WHAT YOU WILL DO:
Of all the entries below, retype only the lines from the one with "Given: Click the Description text area" through the one with "Task: Select The Weather", exactly as they appear.

Collected data entries:
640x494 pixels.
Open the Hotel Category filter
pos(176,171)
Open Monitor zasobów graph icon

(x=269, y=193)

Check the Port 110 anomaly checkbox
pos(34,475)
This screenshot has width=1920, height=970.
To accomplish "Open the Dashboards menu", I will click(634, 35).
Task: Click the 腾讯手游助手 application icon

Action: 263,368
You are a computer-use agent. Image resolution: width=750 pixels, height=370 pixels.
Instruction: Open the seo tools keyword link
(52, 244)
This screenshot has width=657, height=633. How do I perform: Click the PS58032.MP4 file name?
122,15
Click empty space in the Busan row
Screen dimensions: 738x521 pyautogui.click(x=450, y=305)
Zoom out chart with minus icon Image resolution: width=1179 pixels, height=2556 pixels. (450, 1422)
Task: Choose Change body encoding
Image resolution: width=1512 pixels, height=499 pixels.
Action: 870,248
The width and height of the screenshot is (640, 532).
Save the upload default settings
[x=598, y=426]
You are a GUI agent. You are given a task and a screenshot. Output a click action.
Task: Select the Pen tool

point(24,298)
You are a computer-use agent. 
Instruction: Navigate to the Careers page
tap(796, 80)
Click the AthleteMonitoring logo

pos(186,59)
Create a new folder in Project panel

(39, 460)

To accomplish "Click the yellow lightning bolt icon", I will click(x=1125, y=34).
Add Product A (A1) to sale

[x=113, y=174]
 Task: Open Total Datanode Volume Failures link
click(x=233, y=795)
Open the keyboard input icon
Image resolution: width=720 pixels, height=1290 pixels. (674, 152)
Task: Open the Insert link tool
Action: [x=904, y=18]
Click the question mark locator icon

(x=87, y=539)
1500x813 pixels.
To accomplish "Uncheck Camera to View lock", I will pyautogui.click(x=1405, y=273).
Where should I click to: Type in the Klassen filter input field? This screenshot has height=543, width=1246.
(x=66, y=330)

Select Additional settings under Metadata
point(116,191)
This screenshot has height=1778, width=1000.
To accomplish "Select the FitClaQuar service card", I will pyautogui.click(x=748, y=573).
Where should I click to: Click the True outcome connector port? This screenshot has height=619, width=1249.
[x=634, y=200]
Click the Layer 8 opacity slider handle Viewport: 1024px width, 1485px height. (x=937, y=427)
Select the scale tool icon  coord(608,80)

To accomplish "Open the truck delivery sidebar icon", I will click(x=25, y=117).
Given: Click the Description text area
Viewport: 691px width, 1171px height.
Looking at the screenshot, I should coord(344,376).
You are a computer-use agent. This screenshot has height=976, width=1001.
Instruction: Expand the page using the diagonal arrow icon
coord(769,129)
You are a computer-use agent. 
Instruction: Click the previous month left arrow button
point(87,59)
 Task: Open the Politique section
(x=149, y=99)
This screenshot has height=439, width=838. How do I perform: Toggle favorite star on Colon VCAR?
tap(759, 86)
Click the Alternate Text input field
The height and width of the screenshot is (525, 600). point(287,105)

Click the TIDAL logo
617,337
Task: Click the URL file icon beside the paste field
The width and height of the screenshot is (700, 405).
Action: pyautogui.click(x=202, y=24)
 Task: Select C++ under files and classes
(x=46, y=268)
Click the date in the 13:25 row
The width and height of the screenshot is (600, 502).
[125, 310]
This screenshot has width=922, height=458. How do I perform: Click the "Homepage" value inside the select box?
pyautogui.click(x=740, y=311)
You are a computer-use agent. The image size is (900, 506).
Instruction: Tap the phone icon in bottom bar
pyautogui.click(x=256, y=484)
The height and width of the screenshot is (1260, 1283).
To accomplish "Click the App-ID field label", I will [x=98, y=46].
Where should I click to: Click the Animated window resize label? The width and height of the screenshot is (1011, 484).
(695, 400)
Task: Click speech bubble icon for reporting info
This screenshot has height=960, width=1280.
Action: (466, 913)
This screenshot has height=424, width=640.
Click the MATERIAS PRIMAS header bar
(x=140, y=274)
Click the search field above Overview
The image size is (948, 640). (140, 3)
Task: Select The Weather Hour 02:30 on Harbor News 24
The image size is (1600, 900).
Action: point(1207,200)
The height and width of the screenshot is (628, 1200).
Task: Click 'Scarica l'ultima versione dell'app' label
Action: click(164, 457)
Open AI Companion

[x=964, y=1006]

EXPECTED OUTPUT:
Given: Click the Description text area
Viewport: 691px width, 1171px height.
Looking at the screenshot, I should coord(344,376).
You are a computer-use agent. This screenshot has height=976, width=1001.
Instruction: Expand the page using the diagonal arrow icon
coord(769,129)
You are a computer-use agent. 
Instruction: Click the previous month left arrow button
point(87,59)
 Task: Open the Politique section
(x=149, y=99)
This screenshot has height=439, width=838. How do I perform: Toggle favorite star on Colon VCAR?
tap(759, 86)
Click the Alternate Text input field
The height and width of the screenshot is (525, 600). point(287,105)

Click the TIDAL logo
617,337
Task: Click the URL file icon beside the paste field
The width and height of the screenshot is (700, 405).
Action: pyautogui.click(x=202, y=24)
 Task: Select C++ under files and classes
(x=46, y=268)
Click the date in the 13:25 row
The width and height of the screenshot is (600, 502).
[125, 310]
This screenshot has width=922, height=458. How do I perform: Click the "Homepage" value inside the select box?
pyautogui.click(x=740, y=311)
You are a computer-use agent. The image size is (900, 506).
Instruction: Tap the phone icon in bottom bar
pyautogui.click(x=256, y=484)
The height and width of the screenshot is (1260, 1283).
To accomplish "Click the App-ID field label", I will [x=98, y=46].
Where should I click to: Click the Animated window resize label? The width and height of the screenshot is (1011, 484).
(695, 400)
Task: Click speech bubble icon for reporting info
This screenshot has height=960, width=1280.
Action: (466, 913)
This screenshot has height=424, width=640.
Click the MATERIAS PRIMAS header bar
(x=140, y=274)
Click the search field above Overview
The image size is (948, 640). (140, 3)
Task: Select The Weather Hour 02:30 on Harbor News 24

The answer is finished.